D’un point de vue méthodologique, le recours à des questions structurées a pu introduire un biais. L’intégration de réponses ouvertes en parallèle des méthodes qualitatives, comme l’analyse thématique, pourrait permettre d’explorer plus en profondeur le lien entre lombalgie et endométriose. De plus, des études de validation supplémentaires sont nécessaires pour évaluer la sensibilité et la spécificité des caractéristiques cliniques identifiées.
Messages à emporter
Les signes clés en faveur d’une endométriose dans les lombalgies
- Dysménorrhée sévère (douleur intense, absentéisme à l’école/au travail ou résistance aux antalgiques de première intention) — consensus le plus fort pour une orientation.
- Douleurs lombaires influencées par le cycle menstruel — un schéma cyclique peut évoquer une endométriose.
- Dyspareunie profonde (douleur pendant les rapports sexuels).

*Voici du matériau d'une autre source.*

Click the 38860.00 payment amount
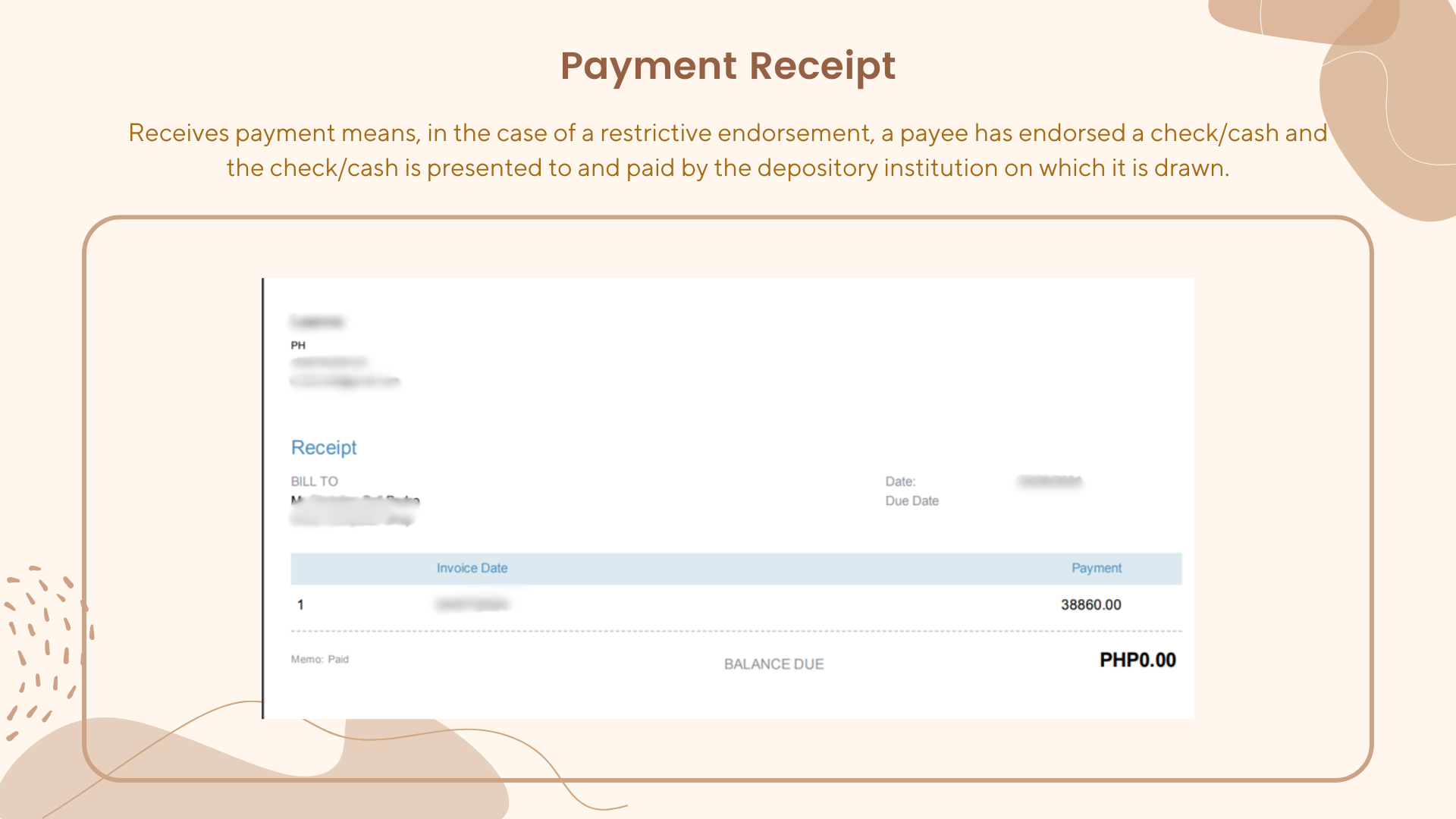This screenshot has width=1456, height=819. 1090,604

- Douleurs pelviennes chroniques localisées dans le bas-ventre.
- Des symptômes gastro-intestinaux tels que des ballonnements, de la constipation, de la diarrhée, des nausées ou des douleurs lors de la digestion.
- Antécédents familiaux chez des apparentés du premier degré (mère, sœur) d’endométriose.

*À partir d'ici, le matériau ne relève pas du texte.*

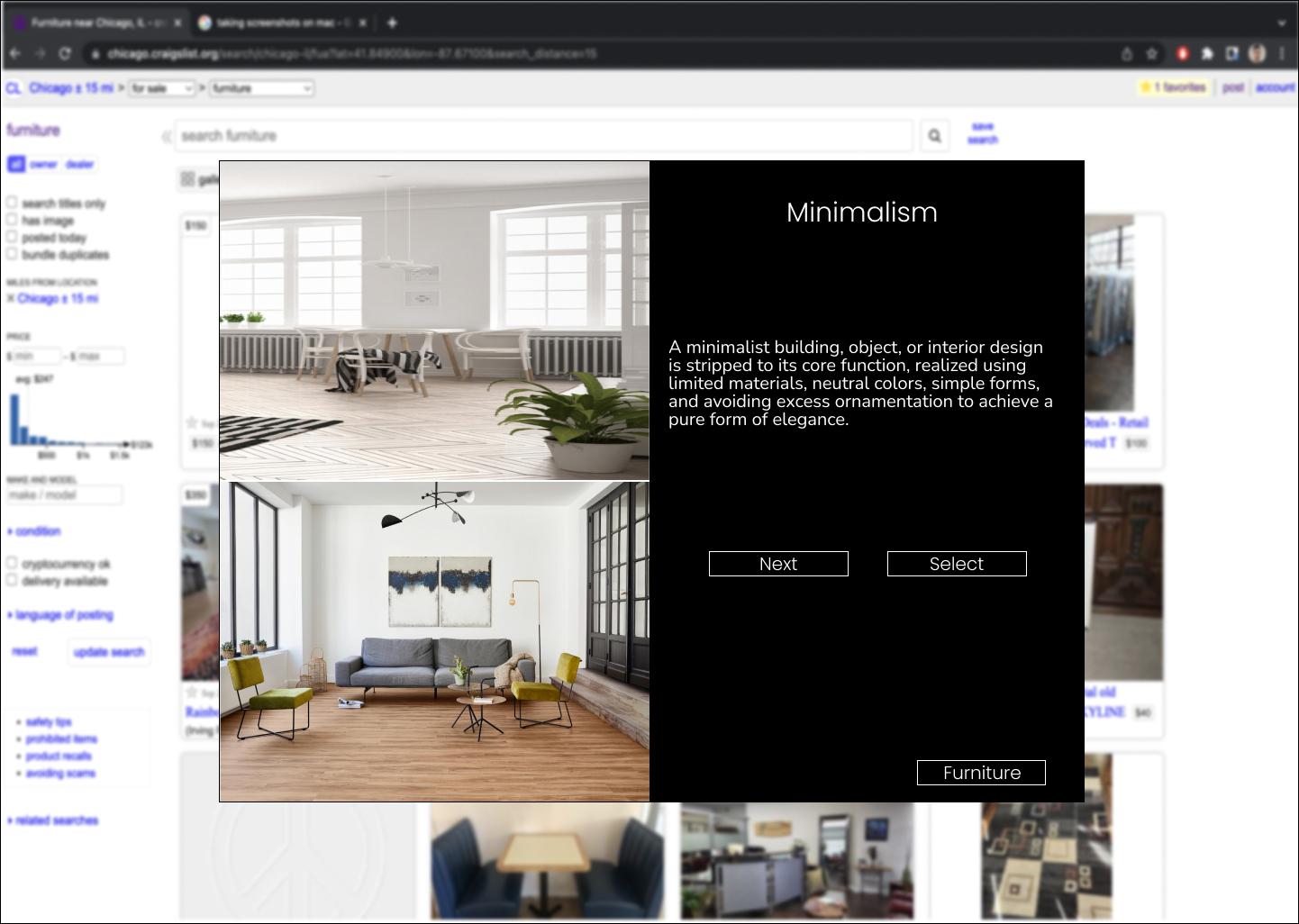Click the browser reload icon
Screen dimensions: 1299x924
[65, 54]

- Autres sites de douleur concomitants — ils peuvent renforcer la suspicion, mais restent moins spécifiques.
Résultats de l’examen clinique
- Reproduction ou augmentation des lombalgies lors de la palpation abdominale (hypogastrique) — peut évoquer une participation viscérale.
Considérations pour une réévaluation
- Surveillez si le cycle menstruel déclenche ou aggrave les douleurs lombaires basses, en particulier lorsqu’elles s’accompagnent de symptômes ano-rectaux, urinaires ou sexuels.
Intégration clinique
- Incluez un dépistage des symptômes menstruels et pelviens dans les évaluations des lombalgies, même lorsque les patients présentent, en apparence, une douleur uniquement musculo-squelettique.
- À savoir : une douleur projetée au niveau du bassin et une sensibilisation centrale peuvent contribuer à la lombalgie en cas d’endométriose.
Limites à garder à l’esprit
- La plupart des données sont basées sur le consensus d’experts entre physiothérapeutes français ; il est possible que les résultats ne soient pas généralisables à l’échelle mondiale.
- Des recherches de haute qualité sont nécessaires pour étudier plus en détail le lien entre la lombalgie et l’endométriose.